Indiana's loss to Notre Dame in College Football Playoff changes nothing and SEC fans are fuming
The first game of the playoff on Friday night being the Notre Dame Fighting Irish taking on the Indiana Hoosiers meant that we would be subject to a lot of discussions about how the SEC got screwed if the game script went how many believed it would. Well, it happened and Notre Dame dominated the […]
The first game of the playoff on Friday night being the Notre Dame Fighting Irish taking on the Indiana Hoosiers meant that we would be subject to a lot of discussions about how the SEC got screwed if the game script went how many believed it would.
Well, it happened and Notre Dame dominated the game from start to finish and beat the Hoosiers 27-17 in a game that wasn't as close as the score indicated.
We started hearing the discussions about who deserves to be in the College Football Playoff after Indiana lost 38-15 to Ohio State in November. You could tell the biggest names in college football media received some sort of communication about why the SEC deserved to have Alabama and Ole Miss in the field. We were bombarded with SEC propaganda from that day through Championship Saturday. Then, the discourse shifted into Alabama and Ole Miss got screwed.
Here's the thing: Alamaba and Ole Miss didn't earn their way to make the playoff.
Sure, the strength of schedule for both teams was better than Indiana's, but the Hoosiers weren't playing in Conference USA. They played a Big Ten schedule. It's not their fault they beat both teams who played in last year's National Championship Game and they each had down years. They didn't pick their conference schedule and shouldn't be punished for playing in a top-two conference because they opponents in conference were bad.
What Indiana did was playoff-worthy. I wrote about their case after their loss to Ohio State, and the biggest thing that Indiana had in their favor was something simple: winning football games.
The bottom line is this: winning matters. It's not Indiana's fault they were handed an "easy" Big Ten schedule. It's still incredibly difficult to win your games. The Hoosiers had just a 5.6% chance to start the season 10-0.
Wins have always mattered much more than losses when it comes to determining who the best teams are in College Football. Just 15 years ago, one loss could have eliminated you from even competing for a National Championship. However, with the advent of the 12-team College Football Playoff, we are supposed to praise teams like Ole Miss and Tennessee for having two "quality" losses?
The other big talking point after the playoff committee that Alabama won't be scheduling any tough non-conference games. Alabama's athletic director Greg Byrne said as much after the field was announced.
Well, which power opponent is Alabama not going to schedule: Western Kentucky, Mercer, South Florida or Wisconsin? Surely that's a murderer's row that prevented them from making the playoff.

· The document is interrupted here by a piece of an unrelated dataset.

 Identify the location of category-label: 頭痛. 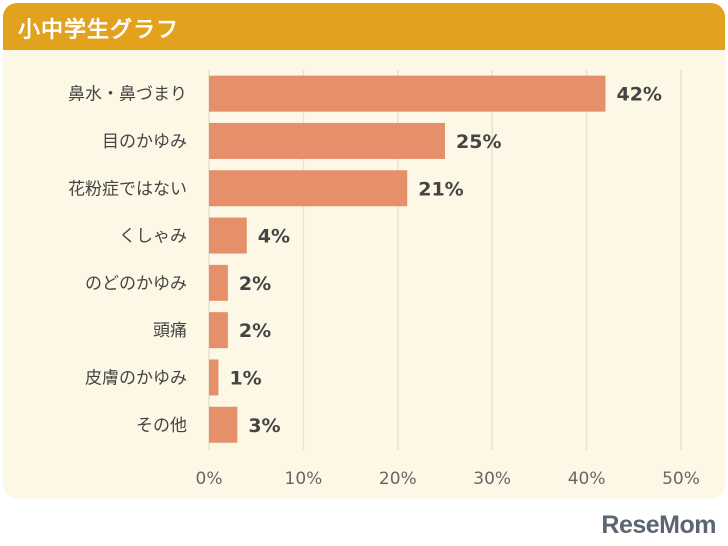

What about Ole Miss? It must have been Furman, Middle Tennessee State, Wake Forest or Georgia Southern who ruined their playoff hopes.
It was none of those teams. It was their SEC opponents.
The Crimson Tide lost to Tennessee, which was what you would call a quality loss. Losing by one score at Neyland Stadium is nothing to be ashamed about. It was the 40-35 loss at 6-6 Vanderbilt and an embarrassing 24-3 loss to 6-6 Oklahoma.
Ole Miss was a similar story, but their losses are arguably worse.
- 20-17 to a 4-8 Kentucky team
- 29-26 to a 7-5 LSU team
- 24-17 to an 8-5 Florida team
Honestly, this boils down to one thing: people just want to see the SEC participate in the tournament. Here's the thing: they already do. It's called SEC conference play. Other teams also earn spots in the playoff field and they might not be as talented as those SEC teams.
In college football, wins matter. Earning your place in the playoff field matters. Indiana took a team that had 31 players leave and 30 more come in via the transfer portal, and Curt Cignetti took them to the College Football Playoff with the school's first-ever 11-win season.
When you talk about hypothetical games, maybe remember that Alabama and Ole Miss couldn't win the games they were supposed to and failed to earn a spot. All they had to do was beat Vanderbilt or Kentucky. Just one more win gets them a playoff spot, but they couldn't do it. Maybe someone should tell Lane Kiffin.
Indiana earned the right to get whooped by Notre Dame and the result doesn't change that fact.